** Selection **
Suffolk County Executive Steve Levy speaks during a press conference...

Suffolk County Executive Steve Levy speaks during a press conference in Hauppauge. (Feb. 28, 2011) Credit: Ed Betz

The political hobbling of Suffolk County Executive Steve Levy opens up new avenues for local lawmakers.

For the first time since the legislature's founding in 1969, there will be no county executive to push legislators into action. And none to block them from doing pretty much whatever they want.

Levy has yet to return to Hauppauge, although a spokesman for his office said that he is making calls to department heads. "It would be a mistake to think that he is detached at all," said spokesman Dan Aug.

No one would say whether he's on Long Island or whether his calls are coming from elsewhere. But even when -- if? -- Levy returns, and he comes back to work, he's a hobbled duck.

"He's lost the power to even try to bend the legislature to his will," said Stanley B. Klein, a professor at the C.W. Post Campus of Long Island University and a GOP committeeman from Dix Hills. "The only one looking to him for anything will be the man staring back in the mirror."

In Suffolk, the legislature stands on equal footing with the executive -- unlike in Nassau County, where the charter grants an unusual degree of power to the executive.

Through the years, Suffolk's Legislature, for the most part, has remained stubbornly independent. It fights the executive; the legislators fight each other, although for a short period -- before Levy assumed office -- a bipartisan coalition reigned.

Since Levy switched parties, going from Democrat to Republican, the legislature appeared to begin moving toward more voting by political blocks, according to some observers.

That's not a good thing. The Nassau County Legislature has block-voted almost exclusively under both Republican and Democratic executives.

It got to the point -- with rare, welcome exceptions -- that the legislature functioned as an adjunct to the executive rather than a separate branch of government.

William Lindsay, presiding officer of the Suffolk Legislature, said Monday that so far the nuts and bolts of county government are functioning just fine in Levy's absence.

He said he did not see a problem with Levy being gone for a short period, but if he's gone for more than a week, there will be an impact.

** Dataset extract **
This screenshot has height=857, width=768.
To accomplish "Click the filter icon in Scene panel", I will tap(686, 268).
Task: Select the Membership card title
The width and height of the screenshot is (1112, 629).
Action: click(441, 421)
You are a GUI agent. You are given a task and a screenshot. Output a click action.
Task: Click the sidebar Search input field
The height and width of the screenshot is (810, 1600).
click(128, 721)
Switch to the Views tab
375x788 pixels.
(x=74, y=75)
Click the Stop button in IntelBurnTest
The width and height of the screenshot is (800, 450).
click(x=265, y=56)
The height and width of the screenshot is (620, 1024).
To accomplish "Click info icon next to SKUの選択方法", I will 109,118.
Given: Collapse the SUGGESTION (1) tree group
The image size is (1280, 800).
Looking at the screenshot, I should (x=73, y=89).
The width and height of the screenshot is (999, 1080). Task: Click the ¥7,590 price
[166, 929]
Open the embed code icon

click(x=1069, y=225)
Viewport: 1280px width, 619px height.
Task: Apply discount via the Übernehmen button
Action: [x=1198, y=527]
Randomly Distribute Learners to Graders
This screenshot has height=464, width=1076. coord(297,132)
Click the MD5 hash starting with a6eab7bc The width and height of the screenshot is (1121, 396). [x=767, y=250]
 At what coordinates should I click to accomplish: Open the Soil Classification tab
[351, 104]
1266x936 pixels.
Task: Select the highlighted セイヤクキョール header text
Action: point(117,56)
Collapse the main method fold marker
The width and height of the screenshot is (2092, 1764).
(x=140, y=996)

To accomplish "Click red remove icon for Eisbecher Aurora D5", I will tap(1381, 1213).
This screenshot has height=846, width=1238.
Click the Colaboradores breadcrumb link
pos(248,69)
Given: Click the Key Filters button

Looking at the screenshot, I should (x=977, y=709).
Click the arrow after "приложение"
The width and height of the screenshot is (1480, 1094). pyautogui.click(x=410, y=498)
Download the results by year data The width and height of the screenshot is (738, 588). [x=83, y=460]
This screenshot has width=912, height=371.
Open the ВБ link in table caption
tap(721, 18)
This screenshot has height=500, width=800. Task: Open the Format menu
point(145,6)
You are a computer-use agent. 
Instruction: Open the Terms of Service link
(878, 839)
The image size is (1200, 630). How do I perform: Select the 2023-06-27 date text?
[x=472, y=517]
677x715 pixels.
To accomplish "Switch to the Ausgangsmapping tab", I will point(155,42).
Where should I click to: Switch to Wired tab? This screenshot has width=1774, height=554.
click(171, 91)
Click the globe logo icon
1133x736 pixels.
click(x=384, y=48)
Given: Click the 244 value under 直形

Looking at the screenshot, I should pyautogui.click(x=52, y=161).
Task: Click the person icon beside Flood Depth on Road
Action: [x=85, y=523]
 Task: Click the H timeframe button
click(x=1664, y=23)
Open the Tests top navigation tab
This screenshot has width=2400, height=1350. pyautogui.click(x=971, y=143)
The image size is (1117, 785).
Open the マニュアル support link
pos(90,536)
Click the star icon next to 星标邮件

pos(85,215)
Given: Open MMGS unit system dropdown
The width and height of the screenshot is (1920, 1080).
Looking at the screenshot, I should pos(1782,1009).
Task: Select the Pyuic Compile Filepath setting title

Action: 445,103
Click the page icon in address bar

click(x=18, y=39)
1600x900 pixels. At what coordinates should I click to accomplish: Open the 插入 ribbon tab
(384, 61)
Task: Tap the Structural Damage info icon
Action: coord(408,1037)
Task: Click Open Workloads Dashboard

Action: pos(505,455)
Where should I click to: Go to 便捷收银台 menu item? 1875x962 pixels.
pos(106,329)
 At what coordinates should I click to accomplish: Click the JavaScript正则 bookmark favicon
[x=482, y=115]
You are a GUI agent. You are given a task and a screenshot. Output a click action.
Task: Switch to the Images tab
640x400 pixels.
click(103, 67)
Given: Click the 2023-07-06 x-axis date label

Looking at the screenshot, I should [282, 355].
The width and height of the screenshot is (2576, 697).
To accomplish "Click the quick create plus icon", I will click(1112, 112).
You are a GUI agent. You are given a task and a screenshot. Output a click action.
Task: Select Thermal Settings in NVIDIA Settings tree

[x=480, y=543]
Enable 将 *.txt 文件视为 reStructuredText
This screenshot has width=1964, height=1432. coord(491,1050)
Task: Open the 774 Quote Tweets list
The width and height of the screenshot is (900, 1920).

** Given problem **
Do these statements agree with the article about Suffolk County Executive Steve Levy above? For each, answer yes or no and quote the deciding words of the article. 1. The Suffolk County legislature was founded in 1969. 2. In Nassau County, the charter gives an unusual degree of power to the legislature. 3. Levy switched from the Republican Party to the Democratic Party.

** Answer to this problem **
1. Yes: "since the legislature's founding in 1969"
2. No: "where the charter grants an unusual degree of power to the executive"
3. No: "going from Democrat to Republican"